═══ Page excerpt
Data Syndrome

Complete working code for this example is available at https://github.com/rjurney/Booting-the-Analytics-Application

The first step to building analytics applications with Hadoop is to plumb your application from end to end: from collecting raw data to displaying something on the users’ screen. This is important, because models can get complex fast, and you need user feedback plugged into the equation from the start.

Collecting data in Avro is convenient, because a simple JSON schema is included with each pile of records. Apache Avro is a data serialization system with rich formats, simple integration with dynamic languages and support in Apache Pig.

Using Avro with Ruby and Pig is easy:

Install the avro ruby gem. Works in JRuby too.

gem install avro

Get and build Pig 0.9.1 and then piggybank (takes a while)

cd
wget http://mirror.olnevhost.net/pub/apache//pig/pig-0.9.1/pig-0.9.1.tar.gz
tar -xvzf pig-0.9.1.tar.gz
cd pig-0.9.1
ant
cd contrib/piggybank/java
ant
cd ../../..
══════
═══ Dataset content
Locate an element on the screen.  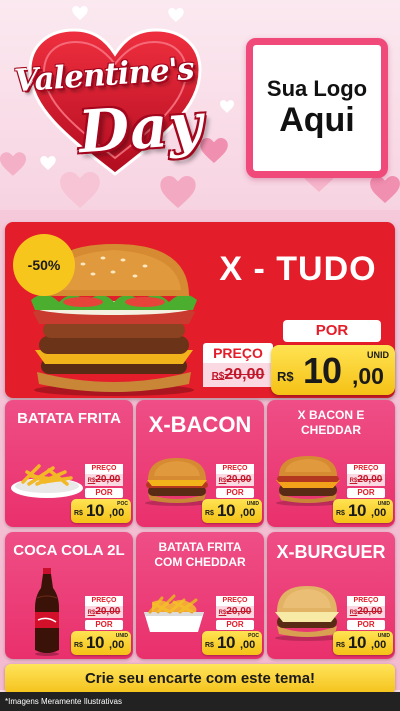
product-name: X BACON E CHEDDAR is located at coordinates (331, 422).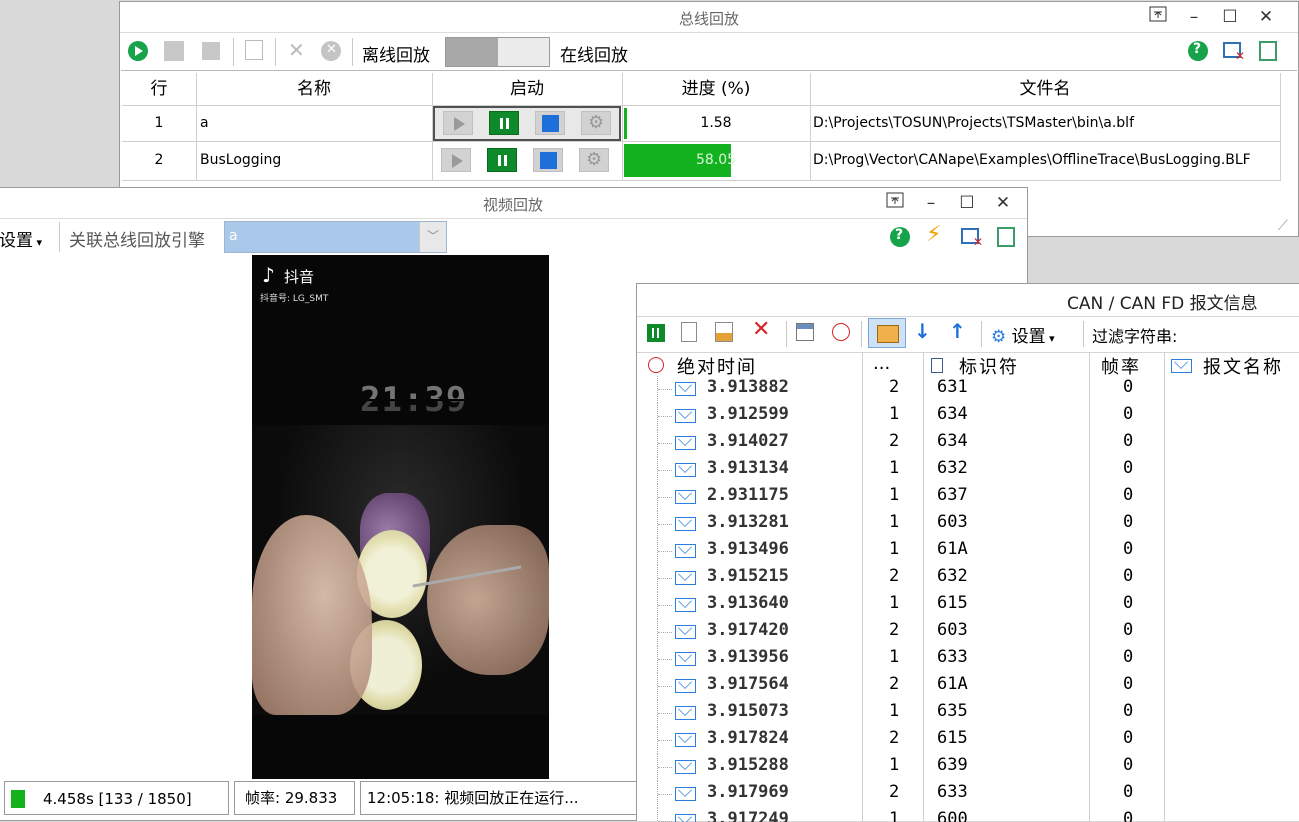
══════
◆ Check your understanding
(A) According to the Data Syndrome excerpt, which version of Pig should be downloaded and built?
(B) Return the passage of the Data Syndrome excerpt from "Using Avro with" up to and including "(takes a while)", word for word.
(C) Summarize the Data Syndrome excerpt in two sentences.
The data has no role in this work.

◆ Numbered responses
(A) Pig 0.9.1.

(B)
Using Avro with Ruby and Pig is easy:

Install the avro ruby gem. Works in JRuby too.

gem install avro

Get and build Pig 0.9.1 and then piggybank (takes a while)

(C) The first step in building analytics applications with Hadoop is to plumb the application end to end, from collecting raw data to displaying something on the users' screen, so that user feedback is part of the equation from the start. Avro is convenient for collecting data because it includes a simple JSON schema with each pile of records and is supported in Apache Pig, and using it with Ruby and Pig involves installing the avro Ruby gem and building Pig 0.9.1 and piggybank.